● Task goal
These records contain pictures, which must be left out; copy exactly the lines from the one with "Click the Шахтар Д. club crest" up to and including the one with "Task: Click the 青岛海牛 team row name".
Given data below:
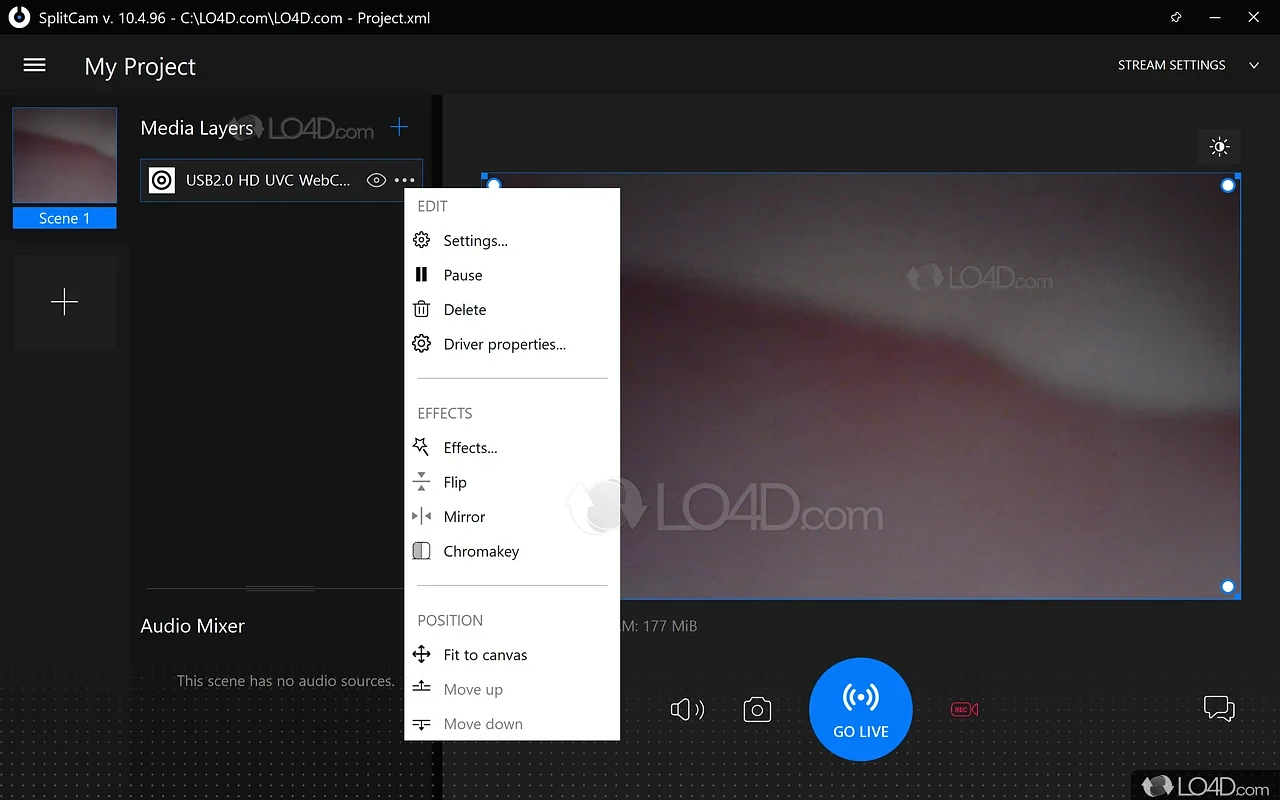Open Driver properties from the menu
The height and width of the screenshot is (800, 1280).
coord(504,344)
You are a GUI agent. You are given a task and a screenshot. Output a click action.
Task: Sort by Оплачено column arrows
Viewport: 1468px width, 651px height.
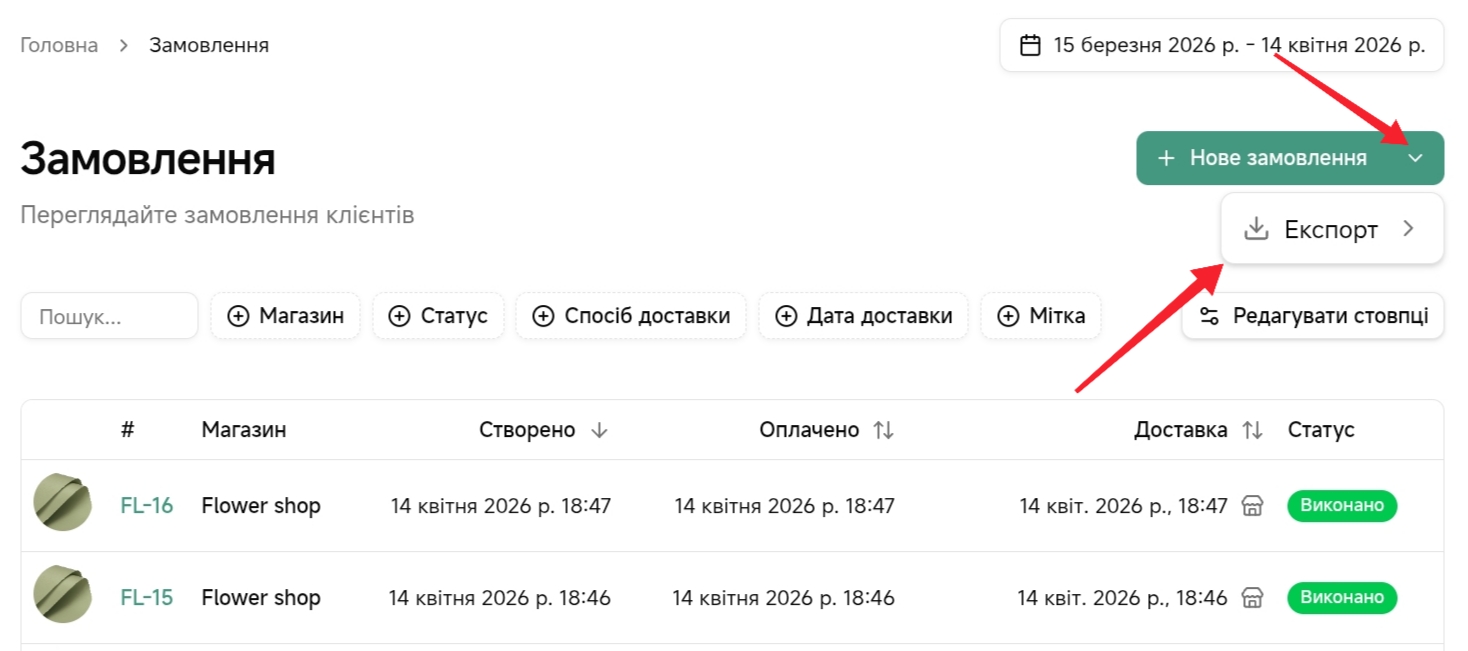(883, 430)
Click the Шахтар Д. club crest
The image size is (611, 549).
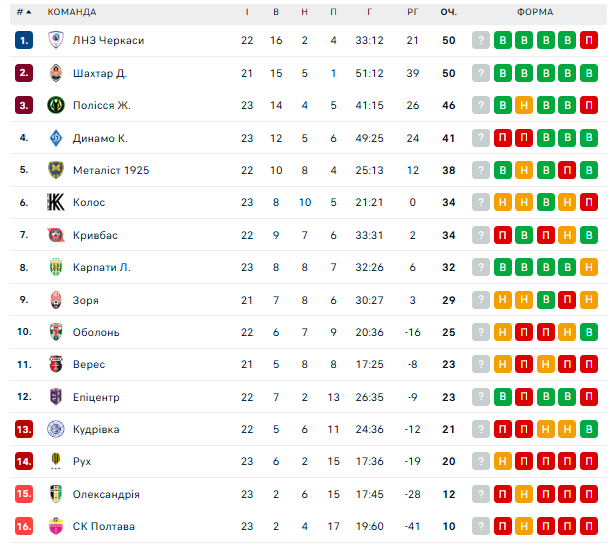coord(56,73)
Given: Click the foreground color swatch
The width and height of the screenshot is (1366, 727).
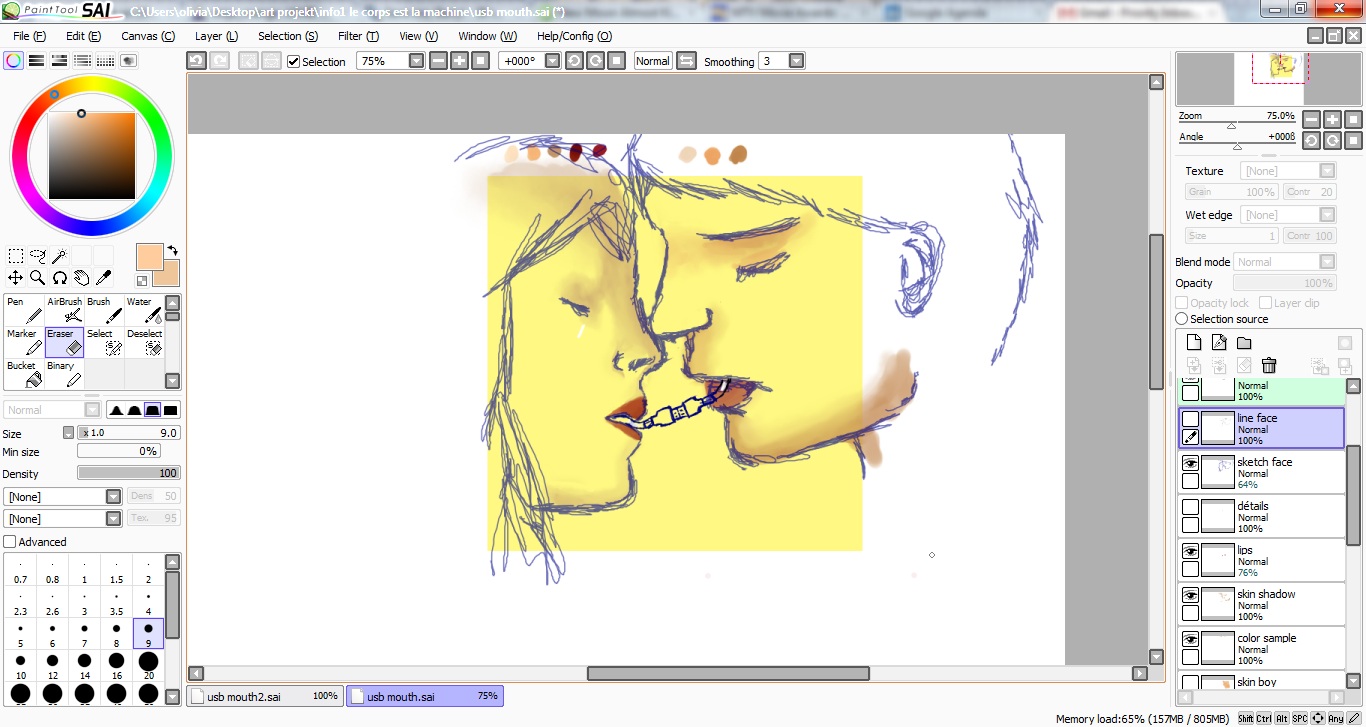Looking at the screenshot, I should tap(150, 257).
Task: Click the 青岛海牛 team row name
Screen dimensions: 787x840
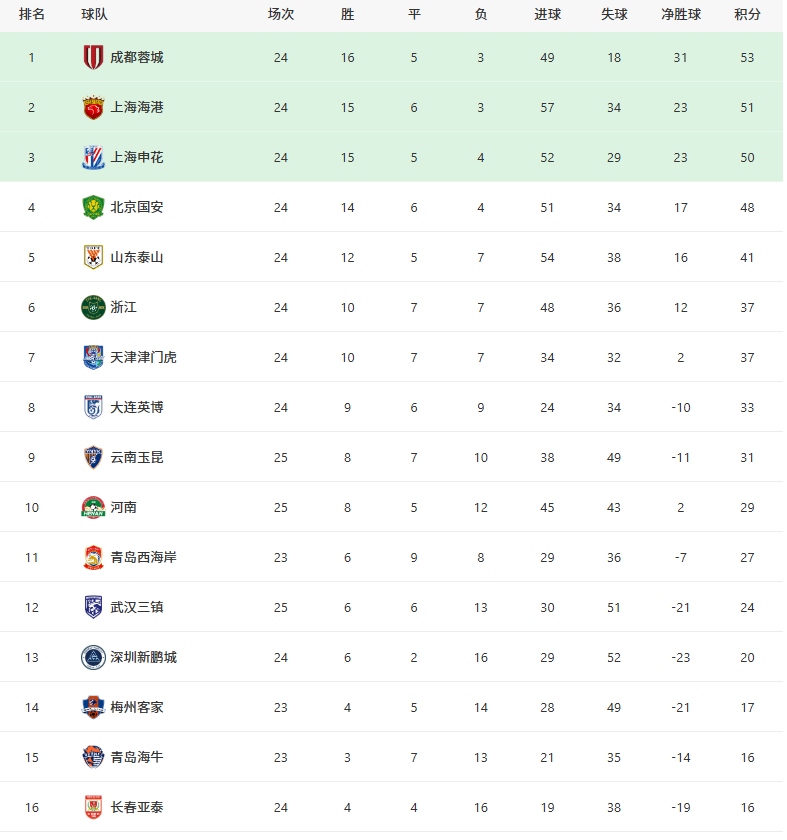Action: point(137,758)
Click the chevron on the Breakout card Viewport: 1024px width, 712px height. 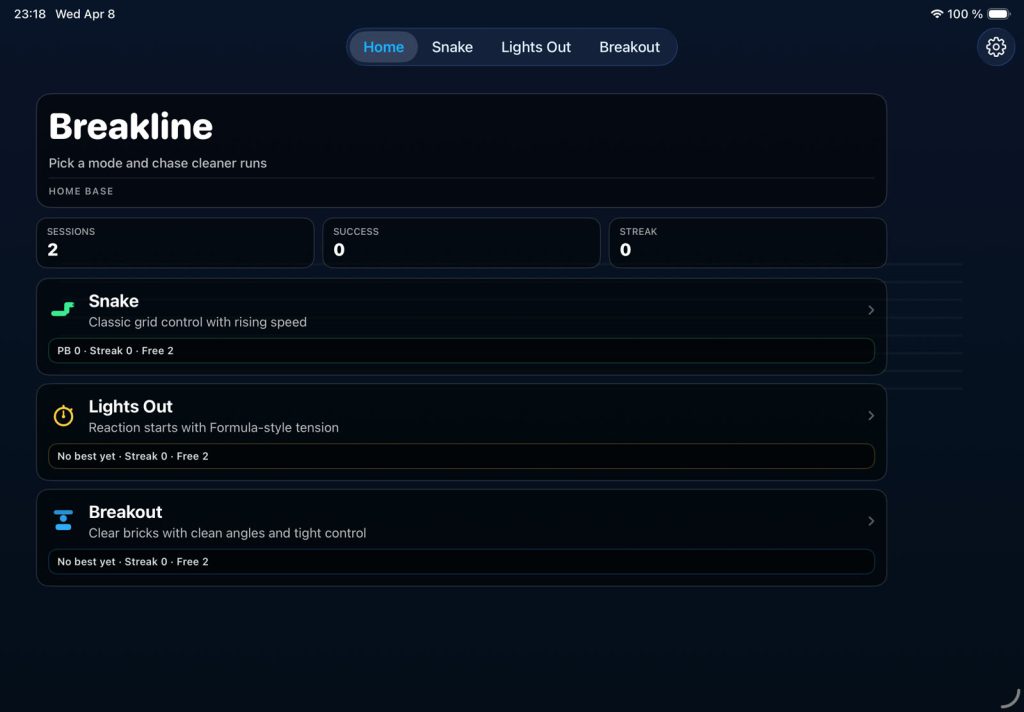(x=870, y=520)
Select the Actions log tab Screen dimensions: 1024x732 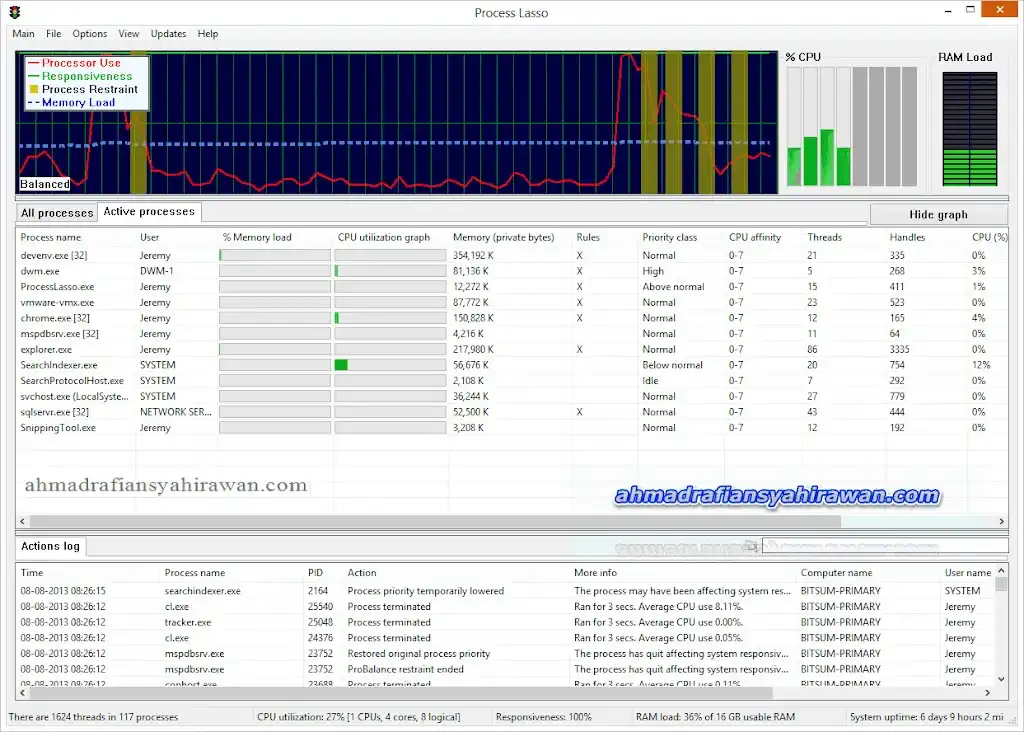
End of Given data.
● Output
Click the Шахтар Д. club crest
The image size is (611, 549).
coord(56,73)
Given: Click the foreground color swatch
The width and height of the screenshot is (1366, 727).
Looking at the screenshot, I should tap(150, 257).
Task: Click the 青岛海牛 team row name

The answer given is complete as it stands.